Task goal:
Carry on the article about the new UK fatwa on organ donation in Islam, starting right after its last sentence.
Passage provided START
Organ donation and transplantation in islam

Posted on: 19th June 2019

A new fatwa (religious edict) has been released today by a leading UK-based Muslim Scholar, clarifying his position on living and deceased organ donation. Three out 10 patients across the UK waiting for an organ transplant are from black, Asian and minority ethnic communities. The British Liver Trust hopes hope that greater understanding of the patient need, aligned with support from Islamic scholars, imams and umbrella organisations for organ donation will lead to more lives being saved through transplantation.

After extensive interrogation of religious texts, fatawa on organ donation published elsewhere in the world and engagement with other Islamic scholars, imams and umbrella bodies, leading intensive care doctors, specialist nurses and transplant surgeons, Mufti Mohammed Zubair Butt has reached the following conclusions:

  • The transplant of pure animal organs and tissue is permissible, but the transplant of impure animal organs and tissue is not permitted unless there is no permissible alternative.
  • Replant and autotransplant of human organs and tissue is permissible.
  • Living/altruistic organ donation is permissible provided harm to the donor is negligible or relatively minor that it does not disrupt the life of the donor.
  • Organ donation after circulatory determination of death (DCDD) is permissible provided the point of elective irreversibility has lapsed.
  • Organ donation after neurological determination of death (DDDB) following complete and irreversible loss of brain function, is permitted only once the point of elective irreversibility has lapsed and the heart has stopped.
  • Deceased organ donation and transplantation of all organs/tissues besides the gonads is permissible.

This is not the first fatwa to be published in the UK on organ donation - preceding ones were released in 1995 and 2000. This new fatwa draws upon the four established Sunni schools of Islamic jurisprudence and looks to complement the existing knowledge and serve as a discussion document for Islamic scholars, Imams and Muslim chaplains.
Passage provided END
Dataset START
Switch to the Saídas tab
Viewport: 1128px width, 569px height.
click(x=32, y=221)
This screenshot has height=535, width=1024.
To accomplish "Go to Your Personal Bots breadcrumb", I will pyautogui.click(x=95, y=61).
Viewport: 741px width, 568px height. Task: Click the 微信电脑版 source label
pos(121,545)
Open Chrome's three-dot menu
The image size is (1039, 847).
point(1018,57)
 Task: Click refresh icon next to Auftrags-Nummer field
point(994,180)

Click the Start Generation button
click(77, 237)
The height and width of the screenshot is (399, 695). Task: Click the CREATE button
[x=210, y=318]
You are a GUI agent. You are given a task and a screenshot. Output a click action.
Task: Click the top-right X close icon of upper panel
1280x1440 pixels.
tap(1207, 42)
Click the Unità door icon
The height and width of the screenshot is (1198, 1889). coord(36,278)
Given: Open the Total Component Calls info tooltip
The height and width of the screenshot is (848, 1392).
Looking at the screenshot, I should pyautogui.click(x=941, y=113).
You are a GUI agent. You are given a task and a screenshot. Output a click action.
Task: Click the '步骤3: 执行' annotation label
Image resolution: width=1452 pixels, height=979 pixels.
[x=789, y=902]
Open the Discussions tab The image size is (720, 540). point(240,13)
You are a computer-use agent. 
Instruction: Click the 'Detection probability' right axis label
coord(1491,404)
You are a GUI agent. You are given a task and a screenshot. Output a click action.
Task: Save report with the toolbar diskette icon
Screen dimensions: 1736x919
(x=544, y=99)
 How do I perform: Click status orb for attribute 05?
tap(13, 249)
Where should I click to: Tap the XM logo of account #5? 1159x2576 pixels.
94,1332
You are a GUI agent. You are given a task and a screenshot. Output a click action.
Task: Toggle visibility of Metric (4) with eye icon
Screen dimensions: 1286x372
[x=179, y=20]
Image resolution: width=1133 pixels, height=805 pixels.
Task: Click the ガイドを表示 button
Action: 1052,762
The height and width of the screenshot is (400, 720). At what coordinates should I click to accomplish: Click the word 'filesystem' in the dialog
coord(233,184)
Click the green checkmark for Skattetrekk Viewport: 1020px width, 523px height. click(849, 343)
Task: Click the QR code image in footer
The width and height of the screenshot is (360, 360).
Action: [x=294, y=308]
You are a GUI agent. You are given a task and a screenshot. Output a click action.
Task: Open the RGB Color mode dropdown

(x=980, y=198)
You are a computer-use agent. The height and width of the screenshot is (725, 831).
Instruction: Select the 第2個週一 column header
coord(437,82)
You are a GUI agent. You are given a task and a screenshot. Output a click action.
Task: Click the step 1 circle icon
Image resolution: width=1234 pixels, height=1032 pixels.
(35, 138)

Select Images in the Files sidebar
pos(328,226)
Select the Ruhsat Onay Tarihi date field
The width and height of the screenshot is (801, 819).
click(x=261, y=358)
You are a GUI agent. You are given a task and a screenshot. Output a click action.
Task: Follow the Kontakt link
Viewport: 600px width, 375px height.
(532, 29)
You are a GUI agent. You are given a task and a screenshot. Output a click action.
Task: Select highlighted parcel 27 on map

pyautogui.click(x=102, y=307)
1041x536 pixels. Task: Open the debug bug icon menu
Dataset END
Exercise result:
Mufti Mohammed Zubair Butt also covered other forms of donation in his edict reaching the conclusion that it is permitted to donate stem cells from adult tissue, tissue of a minor with parental permission, cord blood, a miscarried foetus, a foetus aborted for a reason valid in sharīʿa, and a surplus embryo incidental to the process of IVF.  However, stem cells obtained through therapeutic cloning are not permitted.

He also concludes that the use of prostheses is permissible.

Mufti Mohammed Zubair Butt’s fatwa is the culmination of several years’ work supported by NHS Blood and Transplant and comes at a crucial time. Following the successful experience in Wales, where consent rates for organ donation have significantly increased after introducing ‘opt out’ in 2015; Jersey (July 2019), England (spring 2020) and Scotland (date TBC) are all working towards implementing an opt out system. Guernsey and the Isle of Man are also looking to introduce new legislation to change to an opt out system.

While people still have a choice whether or not they want to become organ donors in an opt out system, and families will always be consulted, people need to choose whether they want to donate.

We recognise the importance of someone’s faith in their decision making around organ donation and that many people will look to Islamic scholars and imams for their view around whether organ donation is permissible. We also recognise that there a number of different opinions.

We hope that the new fatwa will trigger conversations within the Muslim community, led by Islamic scholars, imams and umbrella organisations around the permissibility of organ donation.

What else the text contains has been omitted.